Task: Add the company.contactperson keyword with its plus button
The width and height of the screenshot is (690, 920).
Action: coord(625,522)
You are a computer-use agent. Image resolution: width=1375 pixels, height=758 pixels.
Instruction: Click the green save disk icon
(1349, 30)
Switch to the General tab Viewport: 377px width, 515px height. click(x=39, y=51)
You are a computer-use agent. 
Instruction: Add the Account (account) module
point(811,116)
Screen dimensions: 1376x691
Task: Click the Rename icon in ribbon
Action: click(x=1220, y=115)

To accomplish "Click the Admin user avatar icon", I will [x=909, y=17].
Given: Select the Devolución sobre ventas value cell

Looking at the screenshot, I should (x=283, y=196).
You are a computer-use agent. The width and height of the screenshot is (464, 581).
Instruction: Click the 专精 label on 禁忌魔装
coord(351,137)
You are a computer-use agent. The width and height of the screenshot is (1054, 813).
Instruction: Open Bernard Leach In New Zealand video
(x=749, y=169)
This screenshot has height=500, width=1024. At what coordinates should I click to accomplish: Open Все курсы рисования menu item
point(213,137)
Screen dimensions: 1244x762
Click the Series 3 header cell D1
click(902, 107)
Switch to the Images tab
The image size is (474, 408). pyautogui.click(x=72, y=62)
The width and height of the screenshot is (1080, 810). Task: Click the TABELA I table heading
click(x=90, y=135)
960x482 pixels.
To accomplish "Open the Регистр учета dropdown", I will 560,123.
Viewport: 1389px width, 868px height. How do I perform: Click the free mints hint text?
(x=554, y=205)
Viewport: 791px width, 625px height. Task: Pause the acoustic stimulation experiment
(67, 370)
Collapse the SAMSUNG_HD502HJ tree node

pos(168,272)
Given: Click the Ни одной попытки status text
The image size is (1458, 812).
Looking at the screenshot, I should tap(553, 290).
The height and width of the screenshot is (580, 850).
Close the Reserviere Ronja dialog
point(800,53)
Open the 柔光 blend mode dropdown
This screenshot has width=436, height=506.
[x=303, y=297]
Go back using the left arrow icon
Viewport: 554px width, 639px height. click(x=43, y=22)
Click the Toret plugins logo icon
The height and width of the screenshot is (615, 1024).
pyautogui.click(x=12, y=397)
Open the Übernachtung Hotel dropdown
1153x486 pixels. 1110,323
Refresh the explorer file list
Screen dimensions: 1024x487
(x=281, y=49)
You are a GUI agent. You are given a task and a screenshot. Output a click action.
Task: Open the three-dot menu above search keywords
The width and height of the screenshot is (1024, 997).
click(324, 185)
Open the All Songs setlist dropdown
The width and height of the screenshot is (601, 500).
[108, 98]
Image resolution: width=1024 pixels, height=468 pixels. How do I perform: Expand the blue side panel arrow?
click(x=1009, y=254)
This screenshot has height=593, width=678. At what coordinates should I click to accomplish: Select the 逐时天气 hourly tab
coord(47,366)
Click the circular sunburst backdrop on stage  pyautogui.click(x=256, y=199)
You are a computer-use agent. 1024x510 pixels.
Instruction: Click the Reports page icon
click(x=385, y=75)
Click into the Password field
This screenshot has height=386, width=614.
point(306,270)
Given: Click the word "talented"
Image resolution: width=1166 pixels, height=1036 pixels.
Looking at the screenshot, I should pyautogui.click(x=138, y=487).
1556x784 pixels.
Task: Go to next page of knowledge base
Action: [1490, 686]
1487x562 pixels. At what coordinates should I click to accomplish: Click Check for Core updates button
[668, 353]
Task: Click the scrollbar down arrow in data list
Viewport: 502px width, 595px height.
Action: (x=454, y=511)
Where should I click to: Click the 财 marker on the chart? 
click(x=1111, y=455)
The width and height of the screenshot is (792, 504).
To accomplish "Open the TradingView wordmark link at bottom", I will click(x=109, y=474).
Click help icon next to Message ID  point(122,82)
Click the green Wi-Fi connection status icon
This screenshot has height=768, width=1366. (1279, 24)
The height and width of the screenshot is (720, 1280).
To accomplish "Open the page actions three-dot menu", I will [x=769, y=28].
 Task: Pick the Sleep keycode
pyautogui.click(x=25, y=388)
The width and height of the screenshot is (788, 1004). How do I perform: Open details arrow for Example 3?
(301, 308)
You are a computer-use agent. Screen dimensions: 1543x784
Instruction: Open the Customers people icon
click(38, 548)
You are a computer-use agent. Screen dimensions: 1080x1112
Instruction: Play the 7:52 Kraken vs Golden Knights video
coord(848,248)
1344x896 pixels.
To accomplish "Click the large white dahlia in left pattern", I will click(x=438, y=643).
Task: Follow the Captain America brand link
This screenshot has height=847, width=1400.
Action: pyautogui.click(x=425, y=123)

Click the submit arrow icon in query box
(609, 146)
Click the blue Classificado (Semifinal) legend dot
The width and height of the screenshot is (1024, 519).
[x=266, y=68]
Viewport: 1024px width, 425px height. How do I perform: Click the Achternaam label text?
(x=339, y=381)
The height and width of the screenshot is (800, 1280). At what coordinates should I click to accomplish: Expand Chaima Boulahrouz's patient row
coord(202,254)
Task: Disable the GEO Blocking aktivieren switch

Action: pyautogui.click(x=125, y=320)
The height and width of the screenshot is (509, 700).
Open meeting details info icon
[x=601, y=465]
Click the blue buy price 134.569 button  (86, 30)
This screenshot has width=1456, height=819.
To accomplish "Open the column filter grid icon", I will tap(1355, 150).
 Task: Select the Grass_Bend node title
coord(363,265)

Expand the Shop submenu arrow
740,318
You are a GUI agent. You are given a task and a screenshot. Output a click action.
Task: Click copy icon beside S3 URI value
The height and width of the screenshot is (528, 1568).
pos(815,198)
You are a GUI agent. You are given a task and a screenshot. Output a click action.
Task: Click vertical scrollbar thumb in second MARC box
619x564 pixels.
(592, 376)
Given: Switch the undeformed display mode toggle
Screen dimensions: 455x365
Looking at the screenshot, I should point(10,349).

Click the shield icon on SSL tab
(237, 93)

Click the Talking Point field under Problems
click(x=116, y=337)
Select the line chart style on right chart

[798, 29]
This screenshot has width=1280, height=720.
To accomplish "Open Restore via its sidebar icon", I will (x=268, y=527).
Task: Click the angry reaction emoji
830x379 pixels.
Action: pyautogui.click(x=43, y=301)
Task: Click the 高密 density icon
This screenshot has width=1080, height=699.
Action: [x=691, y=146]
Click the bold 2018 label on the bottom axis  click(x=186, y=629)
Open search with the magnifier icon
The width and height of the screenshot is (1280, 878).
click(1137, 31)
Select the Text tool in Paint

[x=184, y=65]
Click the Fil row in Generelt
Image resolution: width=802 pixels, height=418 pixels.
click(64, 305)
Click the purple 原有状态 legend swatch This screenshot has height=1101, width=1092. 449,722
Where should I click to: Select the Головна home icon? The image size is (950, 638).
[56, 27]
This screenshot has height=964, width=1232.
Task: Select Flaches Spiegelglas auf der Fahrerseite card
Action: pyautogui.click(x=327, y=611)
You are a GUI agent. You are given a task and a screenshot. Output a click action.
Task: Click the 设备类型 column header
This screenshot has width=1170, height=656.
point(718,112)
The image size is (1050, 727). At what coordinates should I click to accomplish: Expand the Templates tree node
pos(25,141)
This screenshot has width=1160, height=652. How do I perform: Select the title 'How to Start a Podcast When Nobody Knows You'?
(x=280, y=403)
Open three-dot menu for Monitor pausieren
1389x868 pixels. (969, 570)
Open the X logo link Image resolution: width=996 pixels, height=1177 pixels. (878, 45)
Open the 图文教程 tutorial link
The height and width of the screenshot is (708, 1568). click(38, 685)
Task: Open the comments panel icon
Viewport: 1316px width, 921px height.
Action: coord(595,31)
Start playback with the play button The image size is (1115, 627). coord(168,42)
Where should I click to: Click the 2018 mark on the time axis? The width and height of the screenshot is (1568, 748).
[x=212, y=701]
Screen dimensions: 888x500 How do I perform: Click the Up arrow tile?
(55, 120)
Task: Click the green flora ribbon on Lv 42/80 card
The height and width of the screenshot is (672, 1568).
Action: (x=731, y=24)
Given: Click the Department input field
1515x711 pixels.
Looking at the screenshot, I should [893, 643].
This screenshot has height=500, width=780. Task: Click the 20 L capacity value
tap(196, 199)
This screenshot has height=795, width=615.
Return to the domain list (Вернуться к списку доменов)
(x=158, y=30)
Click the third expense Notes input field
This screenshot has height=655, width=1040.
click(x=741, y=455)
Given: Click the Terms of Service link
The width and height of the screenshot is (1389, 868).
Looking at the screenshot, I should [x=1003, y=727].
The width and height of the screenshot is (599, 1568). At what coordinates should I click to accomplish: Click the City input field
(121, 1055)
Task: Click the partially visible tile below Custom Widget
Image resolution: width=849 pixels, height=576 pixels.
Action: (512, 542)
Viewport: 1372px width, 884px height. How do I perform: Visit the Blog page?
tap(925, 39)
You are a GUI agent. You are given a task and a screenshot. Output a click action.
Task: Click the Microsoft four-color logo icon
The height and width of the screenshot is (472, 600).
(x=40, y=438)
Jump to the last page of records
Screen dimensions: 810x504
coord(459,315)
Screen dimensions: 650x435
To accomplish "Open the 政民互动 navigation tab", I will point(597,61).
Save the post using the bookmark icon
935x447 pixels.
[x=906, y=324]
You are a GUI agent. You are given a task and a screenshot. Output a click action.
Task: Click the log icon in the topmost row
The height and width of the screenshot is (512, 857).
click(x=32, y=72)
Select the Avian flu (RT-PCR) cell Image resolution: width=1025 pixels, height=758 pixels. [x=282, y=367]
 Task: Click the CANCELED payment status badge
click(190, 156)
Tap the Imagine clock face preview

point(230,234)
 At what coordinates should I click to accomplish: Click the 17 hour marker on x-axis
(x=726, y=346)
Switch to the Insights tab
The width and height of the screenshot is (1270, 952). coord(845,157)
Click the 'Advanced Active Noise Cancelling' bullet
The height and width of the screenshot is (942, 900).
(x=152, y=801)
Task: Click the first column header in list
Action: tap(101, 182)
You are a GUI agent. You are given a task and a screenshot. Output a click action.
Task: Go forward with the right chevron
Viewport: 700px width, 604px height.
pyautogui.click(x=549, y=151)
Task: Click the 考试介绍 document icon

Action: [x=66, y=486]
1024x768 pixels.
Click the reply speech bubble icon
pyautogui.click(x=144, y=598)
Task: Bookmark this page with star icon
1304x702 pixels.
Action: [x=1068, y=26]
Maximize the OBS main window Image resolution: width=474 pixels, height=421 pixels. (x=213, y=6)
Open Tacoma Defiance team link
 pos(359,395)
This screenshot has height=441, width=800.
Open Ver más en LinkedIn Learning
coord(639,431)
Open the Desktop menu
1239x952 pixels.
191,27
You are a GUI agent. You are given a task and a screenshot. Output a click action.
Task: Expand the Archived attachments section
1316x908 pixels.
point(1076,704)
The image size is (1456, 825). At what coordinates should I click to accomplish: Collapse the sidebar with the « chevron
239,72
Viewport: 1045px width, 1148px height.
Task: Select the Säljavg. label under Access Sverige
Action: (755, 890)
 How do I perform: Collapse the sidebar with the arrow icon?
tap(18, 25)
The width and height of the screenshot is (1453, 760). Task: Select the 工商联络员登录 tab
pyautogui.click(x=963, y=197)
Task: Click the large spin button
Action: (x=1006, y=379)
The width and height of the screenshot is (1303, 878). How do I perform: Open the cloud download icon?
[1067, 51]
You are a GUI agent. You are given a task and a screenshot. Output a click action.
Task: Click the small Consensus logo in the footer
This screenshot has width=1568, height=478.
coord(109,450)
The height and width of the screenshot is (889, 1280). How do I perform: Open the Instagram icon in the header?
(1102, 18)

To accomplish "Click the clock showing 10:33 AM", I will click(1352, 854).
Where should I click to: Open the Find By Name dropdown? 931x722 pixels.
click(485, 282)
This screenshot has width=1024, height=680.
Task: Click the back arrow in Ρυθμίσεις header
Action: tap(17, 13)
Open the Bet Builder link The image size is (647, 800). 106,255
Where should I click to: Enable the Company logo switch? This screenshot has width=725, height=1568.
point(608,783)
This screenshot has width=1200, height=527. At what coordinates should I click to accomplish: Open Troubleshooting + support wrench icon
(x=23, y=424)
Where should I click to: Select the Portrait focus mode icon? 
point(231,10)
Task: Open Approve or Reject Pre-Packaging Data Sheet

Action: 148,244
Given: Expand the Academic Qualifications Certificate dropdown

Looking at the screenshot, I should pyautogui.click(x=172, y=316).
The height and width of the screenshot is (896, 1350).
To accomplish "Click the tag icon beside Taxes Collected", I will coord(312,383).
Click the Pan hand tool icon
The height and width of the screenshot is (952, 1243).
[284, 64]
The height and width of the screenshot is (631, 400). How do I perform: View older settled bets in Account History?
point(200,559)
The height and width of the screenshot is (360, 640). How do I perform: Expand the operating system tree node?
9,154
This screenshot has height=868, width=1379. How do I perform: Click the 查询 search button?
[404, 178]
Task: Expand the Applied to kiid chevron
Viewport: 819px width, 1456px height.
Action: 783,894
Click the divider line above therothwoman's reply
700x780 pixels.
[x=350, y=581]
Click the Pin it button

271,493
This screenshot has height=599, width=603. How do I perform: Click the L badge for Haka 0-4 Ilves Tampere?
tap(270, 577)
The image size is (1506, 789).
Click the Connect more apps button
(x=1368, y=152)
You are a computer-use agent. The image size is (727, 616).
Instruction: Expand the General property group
________
**PROBLEM:** From the entries above, give again exactly the lines running from the line with "Return to the" to the line with "Task: Click the log icon in the topmost row"; include both of those lines.

**OUTPUT:**
Return to the domain list (Вернуться к списку доменов)
(x=158, y=30)
Click the third expense Notes input field
This screenshot has height=655, width=1040.
click(x=741, y=455)
Given: Click the Terms of Service link
The width and height of the screenshot is (1389, 868).
Looking at the screenshot, I should [x=1003, y=727].
The width and height of the screenshot is (599, 1568). At what coordinates should I click to accomplish: Click the City input field
(121, 1055)
Task: Click the partially visible tile below Custom Widget
Image resolution: width=849 pixels, height=576 pixels.
Action: (512, 542)
Viewport: 1372px width, 884px height. How do I perform: Visit the Blog page?
tap(925, 39)
You are a GUI agent. You are given a task and a screenshot. Output a click action.
Task: Click the Microsoft four-color logo icon
The height and width of the screenshot is (472, 600).
(x=40, y=438)
Jump to the last page of records
Screen dimensions: 810x504
coord(459,315)
Screen dimensions: 650x435
To accomplish "Open the 政民互动 navigation tab", I will point(597,61).
Save the post using the bookmark icon
935x447 pixels.
[x=906, y=324]
You are a GUI agent. You are given a task and a screenshot. Output a click action.
Task: Click the log icon in the topmost row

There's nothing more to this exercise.